**Dataset records:**

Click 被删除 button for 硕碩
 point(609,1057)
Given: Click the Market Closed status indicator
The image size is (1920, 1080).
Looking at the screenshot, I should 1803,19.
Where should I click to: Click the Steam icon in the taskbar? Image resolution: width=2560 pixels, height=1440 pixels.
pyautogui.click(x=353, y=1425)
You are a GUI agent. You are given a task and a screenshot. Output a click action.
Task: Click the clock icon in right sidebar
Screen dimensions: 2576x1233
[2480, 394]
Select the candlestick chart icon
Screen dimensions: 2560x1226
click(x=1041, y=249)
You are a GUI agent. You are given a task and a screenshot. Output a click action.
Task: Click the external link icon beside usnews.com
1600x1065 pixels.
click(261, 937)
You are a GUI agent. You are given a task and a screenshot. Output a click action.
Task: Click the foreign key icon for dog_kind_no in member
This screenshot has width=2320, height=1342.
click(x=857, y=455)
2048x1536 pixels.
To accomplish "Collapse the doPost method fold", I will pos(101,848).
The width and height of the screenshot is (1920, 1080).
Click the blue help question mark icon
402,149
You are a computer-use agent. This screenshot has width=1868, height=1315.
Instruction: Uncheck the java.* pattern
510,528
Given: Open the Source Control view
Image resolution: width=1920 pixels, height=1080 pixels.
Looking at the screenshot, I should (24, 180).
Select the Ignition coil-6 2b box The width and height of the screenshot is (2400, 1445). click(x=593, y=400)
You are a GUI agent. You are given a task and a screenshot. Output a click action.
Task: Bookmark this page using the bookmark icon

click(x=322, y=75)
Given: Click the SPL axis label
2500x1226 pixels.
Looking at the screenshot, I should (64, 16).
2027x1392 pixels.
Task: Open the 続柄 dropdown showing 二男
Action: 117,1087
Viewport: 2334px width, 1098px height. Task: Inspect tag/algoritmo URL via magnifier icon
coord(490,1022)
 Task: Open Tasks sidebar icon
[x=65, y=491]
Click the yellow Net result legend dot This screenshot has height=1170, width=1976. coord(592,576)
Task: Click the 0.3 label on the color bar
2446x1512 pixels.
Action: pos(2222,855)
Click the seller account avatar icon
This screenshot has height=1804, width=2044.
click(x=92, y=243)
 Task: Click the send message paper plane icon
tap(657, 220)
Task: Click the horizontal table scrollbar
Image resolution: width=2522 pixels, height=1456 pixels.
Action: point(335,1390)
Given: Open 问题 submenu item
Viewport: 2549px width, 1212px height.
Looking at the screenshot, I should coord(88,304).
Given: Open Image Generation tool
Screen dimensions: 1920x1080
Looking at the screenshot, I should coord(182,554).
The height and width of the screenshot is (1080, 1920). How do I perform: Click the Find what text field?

**Assignment:** Your answer should be the full set of records, printed exactly.

**Response below:**
Click 被删除 button for 硕碩
 point(609,1057)
Given: Click the Market Closed status indicator
The image size is (1920, 1080).
Looking at the screenshot, I should 1803,19.
Where should I click to: Click the Steam icon in the taskbar? Image resolution: width=2560 pixels, height=1440 pixels.
pyautogui.click(x=353, y=1425)
You are a GUI agent. You are given a task and a screenshot. Output a click action.
Task: Click the clock icon in right sidebar
Screen dimensions: 2576x1233
[2480, 394]
Select the candlestick chart icon
Screen dimensions: 2560x1226
click(x=1041, y=249)
You are a GUI agent. You are given a task and a screenshot. Output a click action.
Task: Click the external link icon beside usnews.com
1600x1065 pixels.
click(261, 937)
You are a GUI agent. You are given a task and a screenshot. Output a click action.
Task: Click the foreign key icon for dog_kind_no in member
This screenshot has width=2320, height=1342.
click(x=857, y=455)
2048x1536 pixels.
To accomplish "Collapse the doPost method fold", I will pos(101,848).
The width and height of the screenshot is (1920, 1080).
Click the blue help question mark icon
402,149
You are a computer-use agent. This screenshot has width=1868, height=1315.
Instruction: Uncheck the java.* pattern
510,528
Given: Open the Source Control view
Image resolution: width=1920 pixels, height=1080 pixels.
Looking at the screenshot, I should (24, 180).
Select the Ignition coil-6 2b box The width and height of the screenshot is (2400, 1445). click(x=593, y=400)
You are a GUI agent. You are given a task and a screenshot. Output a click action.
Task: Bookmark this page using the bookmark icon

click(x=322, y=75)
Given: Click the SPL axis label
2500x1226 pixels.
Looking at the screenshot, I should (64, 16).
2027x1392 pixels.
Task: Open the 続柄 dropdown showing 二男
Action: 117,1087
Viewport: 2334px width, 1098px height. Task: Inspect tag/algoritmo URL via magnifier icon
coord(490,1022)
 Task: Open Tasks sidebar icon
[x=65, y=491]
Click the yellow Net result legend dot This screenshot has height=1170, width=1976. coord(592,576)
Task: Click the 0.3 label on the color bar
2446x1512 pixels.
Action: pos(2222,855)
Click the seller account avatar icon
This screenshot has height=1804, width=2044.
click(x=92, y=243)
 Task: Click the send message paper plane icon
tap(657, 220)
Task: Click the horizontal table scrollbar
Image resolution: width=2522 pixels, height=1456 pixels.
Action: point(335,1390)
Given: Open 问题 submenu item
Viewport: 2549px width, 1212px height.
Looking at the screenshot, I should coord(88,304).
Given: Open Image Generation tool
Screen dimensions: 1920x1080
Looking at the screenshot, I should coord(182,554).
The height and width of the screenshot is (1080, 1920). How do I perform: Click the Find what text field?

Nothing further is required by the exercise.